The justice system is broke, the prison system broke,
the administration is broke, and the whole country is broke.
Five years after US Army Special Forces teams and Northern
Alliance soldiers liberated Afghanistan from the grip of
terror and oppression by Taliban and al-Qaida terrorists, the
entire country still remains neglected, pitifully poor, and in
a vicious state of disrepair and disorder.
Few of
President George W. Bush’s promises to the Afghan people have
been met. Fewer of President Hamid Karzai’s promises have been
even attempted. With more than 6 billion US dollars going into
an imploding Iraq every month, the Afghans are lucky to be
able to scrap up a few million in international donations each
month. Britain just promised $71 million dollars in aid. Not
to the country of Afghanistan, but to a province partially, if
not principally, controlled by the Taliban insurgency, which
is growing daily. In a way, it could be construed as a British
bribe. The theory being that if you throw money at areas of
insurgency, the insurgency will diminish. It is a long
standing theory of appeasement, one which has not worked
anywhere else, so the question remains why do western
diplomats still consider it a viable option?
More than
400 people have been killed in the last month, thousands
wounded, and the situation is deteriorating so fast that it is
not an unlikely possibility that the country may eventually
fall back into the hands of the Taliban, or a Taliban inspired
faction. Some experts say Kandahar, the birth region of Hamid
Karzai, is already under the Taliban’s control, especially
during the darkness that descends over a country with
inadequate and limited electricity. Yesterday the Taliban
attempted to assassinate the governor with a car bomb that
killed and wounded civilians and US military bodyguards in the
core of the city. Hardly what could be considered an improving
security situation.
These are just some of the
problems, but what are the answers? Experts and diplomats
believe that studies, reports, and surveys can determine those
answers, but the reports usually spend their words identifying
the problems, which seem obvious to everyone reading the
analyses.
The answers seem obvious to anyone that has
lived in Afghanistan among the people for any period of time,
traveled in the outer regions, or walked the streets of Kabul.
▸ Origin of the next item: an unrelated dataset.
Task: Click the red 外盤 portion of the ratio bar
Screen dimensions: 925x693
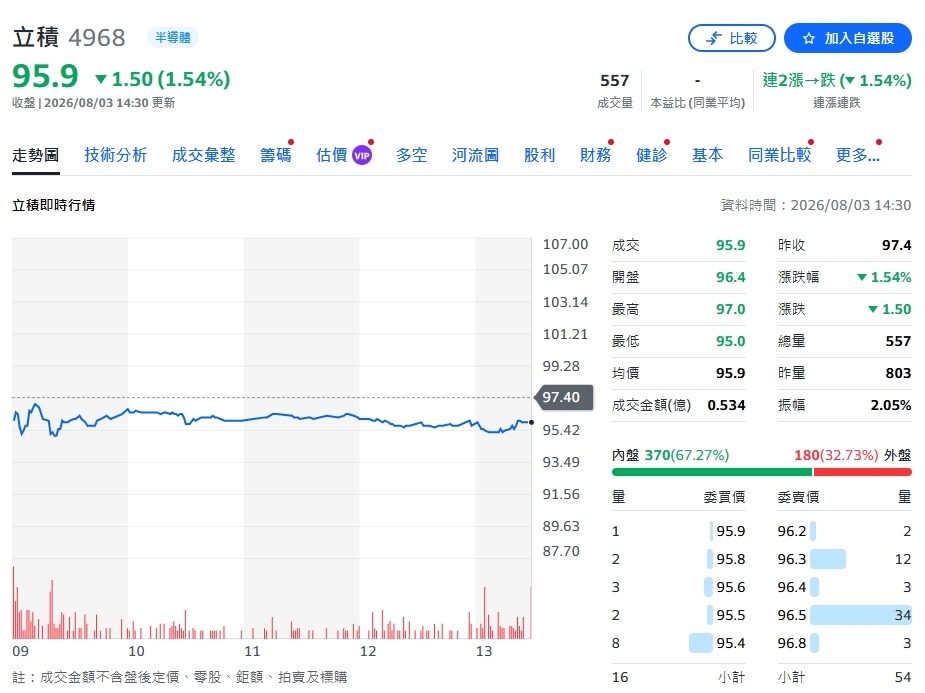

Raise the salaries of the police by double, still a pittance
in the scheme of things— a top police general only earns $85
per month. Set up an anti-corruption task force with the power
to indict and try officials who take bribes. Cast off the
Islamic tribunal styled justice system, putting in place
juries instead of judges to hear cases. Impanel those juries
for months at a time—unlike western countries it is not likely
a jury would complain about missing their jobs. To combat
terrorism, form special military units from the old and
experienced militias—now jobless—to act as border police and
provincial national guards.
Make all prosecutors
answerable to the Attorney General, not in concept, but in
reality. And give the Attorney General the power to follow the
law, reprimand and fire judges, and investigate bribery and
corruption.
To do all this you need a strong
president, a competent Parliament, and honest ministers, none
of which seem to be present in Afghanistan. According a United
Nations Special Report on Crime, the laws are in place for an
Attorney General, known as the Loy Saranwal, to carry out
these duties and responsibilities.
The problem is that
the current Loy Saranwal doesn’t have the power to write, or dismiss, a jaywalking
charge, no less reform the prosecutorial and justice systems.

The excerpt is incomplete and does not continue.